その中で知能指数「IQ」やこころの知能指数と言われる「EQ」とあわせて注目されている人の能力の一つが「AQ=逆境指数」です。AQは生まれ持ったものではなく、本人の意識や行動、上司などの周囲の環境によっても変化しうる概念でもあります。

今回は心の逆境指数(AQ)についてより深く理解するために、心の逆境指数(AQ)を決める要素と5つのレベルについて掘り下げます。

心の逆境指数(AQ)を構成する要素と5段階のレベル

AQでは、人の逆境に対する反応は「Core」と呼ばれる4つの要素が組み合わさって決まるとされています。4つの要素とは「コントロール(Control)」「責任(Ownership)」「影響の範囲(Reach)」「持続時間(Endurance)」で、それぞれの要素の頭文字を組み合わせて「CORE」、AQを判定するコアというわけです。

人はその逆境への対処方法で「脱落組」「キャンパー」「登山家」の3タイプに分けられるともいわれています。組織に属する人材の80%以上は「キャンパー」であり、逆境のような状況が続くと逃げ出したり、現状を維持しようとします。

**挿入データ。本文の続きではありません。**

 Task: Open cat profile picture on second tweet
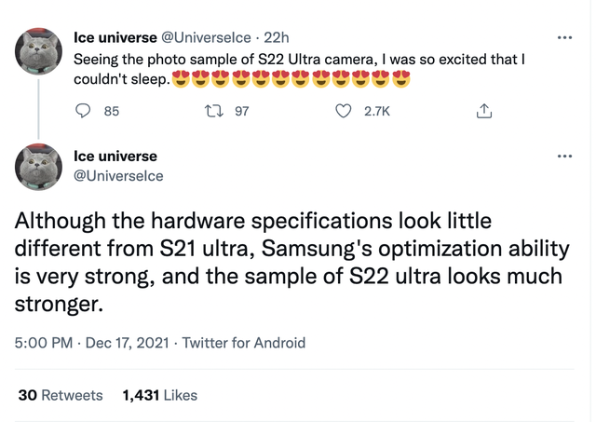pyautogui.click(x=39, y=170)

今組織で求められるのは、直接困難に向き合い、解決し、さらには新しいものへと発展させて頂上を目指す「登山家タイプ」なのです。

心の逆境指数(AQ)の5段階のレベル

AQのレベルは以下の5段階に分類されます。

  1. レベル1 逃避(Escape)……逆境に立ち向かわず逃げようとする
  2. レベル2 サバイブ(Survive)……なんとか生き残ろうとする
  3. レベル3 対処(Cope)……とりあえずは対処する
  4. レベル4 管理(Manage)…… 逆境を管理し解決しようとする
  5. レベル5 滋養(Harness)……ピンチをチャンスに変え逆境をもとにさらなる飛躍を目指す

AQのレベルは、逆境に対する反応や対応のしかたによって、低位から順番に
レベル1「エスケープ(逃避)」→レベル2「サバイブ(生存)」→レベル3「コープ(対処)」→レベル4「マネージ(管理)」→レベル5「ハーネス(慈養)」
の5段階に分かれます。

レベル1の人は、逆境に直面するとそれに立ち向かうことができず「逃避」してしまいます。レベル2のタイプは、何とかそのピンチの中でも「生存」できるという程度で、問題を解決することができません。レベル3も対処はするのですが、単に対応することにとどまってしまい発展性がありません。レベル4になって初めて、直面する逆境を「管理」して解決しようという姿勢がでてきます。とはいえ、それでもまだ十分ではありません。

AQが最も高いレベル5に達すると、人は逆境そのものを受け入れ対応し発展させていきます。試練や苦難を糧として、さらなる成長を遂げるようになります。AQの高い人は窮地に追い込まれても前向きなモチベーションを持ったまま対応していけます。失敗や挫折を成長の機会ととらえられるからこそ、成功するまで粘りきることができるのでしょう。

米国でAQをはじめとするコミュニケーション関係の心理学に詳しいストルツ博士によれば、過去のアメリカ大統領選挙において23回中22回は、AQのより高い候補が勝利しているといいます。AQの高いリーダーが率いる組織のほうが、そうでないリーダーが率いる組織よりも、優れたパフォーマンスを継続的に挙げることも分かっています。

部下のAQを低下させてしまうリーダーの傾向として「実行できない約束をする」「気まぐれ」「物事のマイナス面ばかりを指摘する」「ユーモアに不寛容」「創造力を奨励できない」「権限の伴わない責任を課す」などの共通点も挙げています。

企業や組織の経営を成功に導くことができる経営者やリーダーとしては、レベル4以上のAQが求められています。そしてよりAQが高いリーダーの方が成功するともいわれています。

AQは持って生まれたものではなく、トレーニングや経験によって鍛えることが可能です。逆境に耐えぬく力を養うことは、組織の一員としても個人としても役に立つものなのです。

逆境指数(AQ)を組織でどのように生かしていくか

AQとは企業経営に重要な概念であり、経営者やリーダーになるにつれて、より高いレベルが求められる概念です。

高いレベルを目指すためには、各従業員のAQの現状を把握しながら、次のレベルを目指すために何が必要なのか、具体的にどの要素を育成することが有効なのかを明確にすることが重要なのです。